Existiert eine ordnungsbehördliche Verfügung, mit der ein Maulkorbzwang für einen Hund angeordnet wurde, so können Verstösse hiergegen nach dem LHundG NRW u.A. mit Bußgeldern geahndet werden.
Wie sieht es nun aber aus, wenn sich die Verpflichtung zum Tragen des Maulkorbs nicht auf einer Anordnung gründet, sondern auf einem Vergleich vor einem Verwaltungsgericht, bei dem es um diese Thematik ging?

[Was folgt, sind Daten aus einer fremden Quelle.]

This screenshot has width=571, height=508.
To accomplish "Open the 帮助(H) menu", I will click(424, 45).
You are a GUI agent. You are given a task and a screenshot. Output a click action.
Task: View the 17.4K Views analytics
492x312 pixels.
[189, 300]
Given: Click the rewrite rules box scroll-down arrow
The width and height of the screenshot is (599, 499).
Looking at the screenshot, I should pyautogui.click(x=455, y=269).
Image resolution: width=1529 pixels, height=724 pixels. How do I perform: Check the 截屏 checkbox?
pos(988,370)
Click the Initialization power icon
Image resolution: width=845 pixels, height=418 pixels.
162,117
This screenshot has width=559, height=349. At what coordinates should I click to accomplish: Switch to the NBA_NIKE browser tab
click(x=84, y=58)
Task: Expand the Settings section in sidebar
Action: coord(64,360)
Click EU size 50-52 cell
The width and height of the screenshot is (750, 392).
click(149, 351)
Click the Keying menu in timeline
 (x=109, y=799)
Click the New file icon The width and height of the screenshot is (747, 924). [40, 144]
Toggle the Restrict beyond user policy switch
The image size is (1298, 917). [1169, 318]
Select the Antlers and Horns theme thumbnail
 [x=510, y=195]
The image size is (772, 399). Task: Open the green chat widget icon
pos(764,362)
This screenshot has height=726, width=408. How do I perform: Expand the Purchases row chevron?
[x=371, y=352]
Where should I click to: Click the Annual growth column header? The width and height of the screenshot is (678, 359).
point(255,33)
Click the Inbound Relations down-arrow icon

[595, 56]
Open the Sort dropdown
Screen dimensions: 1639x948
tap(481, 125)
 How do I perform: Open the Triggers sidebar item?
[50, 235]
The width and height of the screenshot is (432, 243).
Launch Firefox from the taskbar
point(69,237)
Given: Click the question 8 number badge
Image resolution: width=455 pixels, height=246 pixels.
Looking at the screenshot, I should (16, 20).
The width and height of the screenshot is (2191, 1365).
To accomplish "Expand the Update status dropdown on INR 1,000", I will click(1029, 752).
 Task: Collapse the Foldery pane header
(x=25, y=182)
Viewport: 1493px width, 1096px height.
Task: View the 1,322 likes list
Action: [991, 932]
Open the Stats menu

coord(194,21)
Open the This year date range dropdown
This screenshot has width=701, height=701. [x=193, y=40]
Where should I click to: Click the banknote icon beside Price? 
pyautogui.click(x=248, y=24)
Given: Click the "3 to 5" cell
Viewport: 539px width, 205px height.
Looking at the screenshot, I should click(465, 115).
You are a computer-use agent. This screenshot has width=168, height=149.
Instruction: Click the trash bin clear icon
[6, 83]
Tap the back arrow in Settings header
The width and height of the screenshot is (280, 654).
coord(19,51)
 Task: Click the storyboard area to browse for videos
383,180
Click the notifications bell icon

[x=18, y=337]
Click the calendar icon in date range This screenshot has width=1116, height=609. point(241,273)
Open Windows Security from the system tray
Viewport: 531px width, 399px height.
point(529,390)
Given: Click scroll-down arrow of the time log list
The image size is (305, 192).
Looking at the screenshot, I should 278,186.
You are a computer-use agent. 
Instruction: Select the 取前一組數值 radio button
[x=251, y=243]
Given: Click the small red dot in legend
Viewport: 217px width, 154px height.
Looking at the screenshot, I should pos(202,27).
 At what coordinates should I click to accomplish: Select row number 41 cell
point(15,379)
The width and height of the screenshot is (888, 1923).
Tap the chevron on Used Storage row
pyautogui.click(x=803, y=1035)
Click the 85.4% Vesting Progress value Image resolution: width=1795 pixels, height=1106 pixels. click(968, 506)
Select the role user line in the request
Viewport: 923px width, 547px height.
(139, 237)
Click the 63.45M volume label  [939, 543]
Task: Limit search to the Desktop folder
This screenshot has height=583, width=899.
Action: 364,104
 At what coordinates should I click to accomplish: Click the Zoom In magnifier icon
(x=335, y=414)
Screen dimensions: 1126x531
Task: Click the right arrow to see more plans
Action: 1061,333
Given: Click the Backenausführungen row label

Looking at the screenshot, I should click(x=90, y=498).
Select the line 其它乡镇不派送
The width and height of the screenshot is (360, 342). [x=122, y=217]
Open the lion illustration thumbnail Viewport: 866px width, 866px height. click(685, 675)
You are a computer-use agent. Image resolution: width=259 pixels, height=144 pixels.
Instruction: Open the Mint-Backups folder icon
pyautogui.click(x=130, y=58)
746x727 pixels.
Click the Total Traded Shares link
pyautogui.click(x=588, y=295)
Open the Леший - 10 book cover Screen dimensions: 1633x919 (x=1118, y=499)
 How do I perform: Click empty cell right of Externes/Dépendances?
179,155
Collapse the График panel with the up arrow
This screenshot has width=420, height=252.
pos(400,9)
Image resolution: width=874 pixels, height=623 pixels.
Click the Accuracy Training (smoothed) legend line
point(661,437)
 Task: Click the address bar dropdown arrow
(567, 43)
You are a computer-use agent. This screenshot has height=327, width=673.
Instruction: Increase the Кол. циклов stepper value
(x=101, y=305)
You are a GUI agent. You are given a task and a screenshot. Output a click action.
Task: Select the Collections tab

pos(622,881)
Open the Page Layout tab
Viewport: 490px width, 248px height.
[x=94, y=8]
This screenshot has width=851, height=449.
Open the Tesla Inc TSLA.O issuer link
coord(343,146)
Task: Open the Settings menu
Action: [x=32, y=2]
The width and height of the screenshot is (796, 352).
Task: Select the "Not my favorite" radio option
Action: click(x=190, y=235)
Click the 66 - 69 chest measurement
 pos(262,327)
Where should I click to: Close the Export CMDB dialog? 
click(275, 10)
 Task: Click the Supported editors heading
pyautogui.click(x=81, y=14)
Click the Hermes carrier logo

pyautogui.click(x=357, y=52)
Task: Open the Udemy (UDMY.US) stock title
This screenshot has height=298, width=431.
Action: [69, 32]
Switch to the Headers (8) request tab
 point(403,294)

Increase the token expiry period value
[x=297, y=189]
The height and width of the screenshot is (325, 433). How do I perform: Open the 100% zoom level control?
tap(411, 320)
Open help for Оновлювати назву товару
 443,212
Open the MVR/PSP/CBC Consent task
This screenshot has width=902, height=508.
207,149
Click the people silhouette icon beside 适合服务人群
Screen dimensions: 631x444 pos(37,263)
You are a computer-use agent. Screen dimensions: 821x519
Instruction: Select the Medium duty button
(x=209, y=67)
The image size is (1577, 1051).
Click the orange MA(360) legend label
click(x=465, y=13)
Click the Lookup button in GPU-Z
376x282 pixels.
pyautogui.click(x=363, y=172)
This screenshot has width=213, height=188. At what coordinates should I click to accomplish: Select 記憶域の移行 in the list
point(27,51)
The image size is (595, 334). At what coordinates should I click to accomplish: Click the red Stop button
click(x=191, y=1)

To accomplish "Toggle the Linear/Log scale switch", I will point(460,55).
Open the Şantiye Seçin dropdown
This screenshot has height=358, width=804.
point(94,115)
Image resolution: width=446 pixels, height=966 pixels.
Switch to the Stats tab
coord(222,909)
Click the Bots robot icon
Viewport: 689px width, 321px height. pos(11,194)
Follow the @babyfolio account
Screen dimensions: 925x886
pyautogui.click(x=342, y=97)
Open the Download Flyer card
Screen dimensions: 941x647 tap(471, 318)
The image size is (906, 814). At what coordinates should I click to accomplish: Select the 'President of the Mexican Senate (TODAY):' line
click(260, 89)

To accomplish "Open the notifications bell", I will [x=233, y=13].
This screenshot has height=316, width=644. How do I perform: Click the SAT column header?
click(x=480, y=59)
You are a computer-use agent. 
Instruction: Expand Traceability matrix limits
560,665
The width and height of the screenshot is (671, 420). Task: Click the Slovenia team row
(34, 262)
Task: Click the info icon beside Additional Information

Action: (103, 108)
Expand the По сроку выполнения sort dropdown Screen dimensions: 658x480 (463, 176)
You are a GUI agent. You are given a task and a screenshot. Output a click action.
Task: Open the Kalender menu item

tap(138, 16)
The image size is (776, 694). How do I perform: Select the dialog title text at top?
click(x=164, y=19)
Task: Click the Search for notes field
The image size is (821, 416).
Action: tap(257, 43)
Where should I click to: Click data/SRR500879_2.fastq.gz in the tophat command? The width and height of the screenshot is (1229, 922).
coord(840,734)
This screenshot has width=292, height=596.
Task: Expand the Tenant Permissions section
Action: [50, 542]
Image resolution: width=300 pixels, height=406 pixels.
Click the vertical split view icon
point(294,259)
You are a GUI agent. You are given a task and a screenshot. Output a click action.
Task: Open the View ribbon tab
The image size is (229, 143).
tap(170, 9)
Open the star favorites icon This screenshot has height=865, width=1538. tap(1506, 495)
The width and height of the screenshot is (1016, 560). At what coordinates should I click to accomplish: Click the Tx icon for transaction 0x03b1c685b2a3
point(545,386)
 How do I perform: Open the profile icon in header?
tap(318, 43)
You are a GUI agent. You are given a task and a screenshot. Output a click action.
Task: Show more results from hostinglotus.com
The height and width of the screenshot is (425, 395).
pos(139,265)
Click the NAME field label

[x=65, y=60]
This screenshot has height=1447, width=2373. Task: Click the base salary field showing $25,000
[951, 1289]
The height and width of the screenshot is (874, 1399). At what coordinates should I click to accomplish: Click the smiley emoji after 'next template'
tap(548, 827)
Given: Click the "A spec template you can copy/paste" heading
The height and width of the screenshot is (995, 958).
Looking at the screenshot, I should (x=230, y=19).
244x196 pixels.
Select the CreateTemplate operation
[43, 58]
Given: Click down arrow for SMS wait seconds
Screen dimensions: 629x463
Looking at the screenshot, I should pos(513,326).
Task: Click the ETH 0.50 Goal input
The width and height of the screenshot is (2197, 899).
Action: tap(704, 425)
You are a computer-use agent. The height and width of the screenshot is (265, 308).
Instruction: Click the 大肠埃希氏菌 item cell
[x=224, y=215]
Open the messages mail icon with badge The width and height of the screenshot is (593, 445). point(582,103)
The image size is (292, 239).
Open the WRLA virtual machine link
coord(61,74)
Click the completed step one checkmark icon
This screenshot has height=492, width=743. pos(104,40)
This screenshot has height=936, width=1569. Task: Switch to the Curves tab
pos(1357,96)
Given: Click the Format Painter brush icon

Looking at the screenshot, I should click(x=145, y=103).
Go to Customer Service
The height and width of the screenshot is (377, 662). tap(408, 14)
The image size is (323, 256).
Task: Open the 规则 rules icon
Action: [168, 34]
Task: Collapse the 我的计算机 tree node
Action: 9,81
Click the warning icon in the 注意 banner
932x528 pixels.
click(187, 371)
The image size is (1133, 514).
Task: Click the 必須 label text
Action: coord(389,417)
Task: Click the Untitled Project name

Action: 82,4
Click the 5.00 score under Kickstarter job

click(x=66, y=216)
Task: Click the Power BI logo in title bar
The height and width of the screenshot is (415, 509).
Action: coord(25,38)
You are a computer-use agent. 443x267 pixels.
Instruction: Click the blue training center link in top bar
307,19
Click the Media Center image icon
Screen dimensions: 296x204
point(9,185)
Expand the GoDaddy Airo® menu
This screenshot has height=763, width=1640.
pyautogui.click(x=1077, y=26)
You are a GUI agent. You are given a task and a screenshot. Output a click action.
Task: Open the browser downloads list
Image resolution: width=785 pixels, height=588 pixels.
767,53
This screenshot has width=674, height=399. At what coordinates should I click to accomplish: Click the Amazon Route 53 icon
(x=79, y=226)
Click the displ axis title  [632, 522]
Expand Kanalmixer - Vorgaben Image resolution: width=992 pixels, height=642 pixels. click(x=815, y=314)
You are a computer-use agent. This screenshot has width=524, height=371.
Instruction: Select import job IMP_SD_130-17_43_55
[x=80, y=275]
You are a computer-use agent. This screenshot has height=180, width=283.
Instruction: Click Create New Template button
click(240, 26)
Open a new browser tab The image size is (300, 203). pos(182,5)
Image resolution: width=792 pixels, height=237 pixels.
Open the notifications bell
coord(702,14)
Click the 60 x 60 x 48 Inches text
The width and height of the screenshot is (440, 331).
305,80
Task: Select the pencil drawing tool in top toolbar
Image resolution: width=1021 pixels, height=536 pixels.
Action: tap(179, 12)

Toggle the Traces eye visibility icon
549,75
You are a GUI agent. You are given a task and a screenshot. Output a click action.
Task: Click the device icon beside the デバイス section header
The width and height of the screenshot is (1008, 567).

Über diese Frage hat nun das Oberlandesgericht Hamm entschieden.
In dem konkreten Fall hatte das Amtsgericht Soest gegen den Betroffenen eine Geldbuße in Höhe von 250,- Euro verhängt gemäß § 20 Abs. 2 LHundG NRW wegen Verstoßes gegen eine vollziehbare Anordnung nach § 12 LHundG NRW.
Hierzu hat das Amtsgericht Soest ausgeführt, das Ordnungsamt der Stadt T habe mit einer auf § 12 Abs. 1 LHundG NRW gestützten Ordnungsverfügung vom 22.05.2018 angeordnet, dass der Betroffene seinen Hund „Y“ bis zu einer endgültigen Feststellung von dessen Gefährlichkeit nur noch mit einem das Beißen verhindernden Maulkorb führen dürfe. Diese Ordnungsverfügung sei von dem Betroffenen in einem verwaltungsgerichtlichen Verfahren angefochten worden. Dieses habe mit einem Vergleich geendet, in dem der Betroffene sich verpflichtet habe, seinen Hund weiterhin bis zur Feststellung von dessen Gefährlichkeit nur mit einem Maulkorb auszuführen. Gegen diese Verpflichtung habe er am 15.08.2018 verstoßen.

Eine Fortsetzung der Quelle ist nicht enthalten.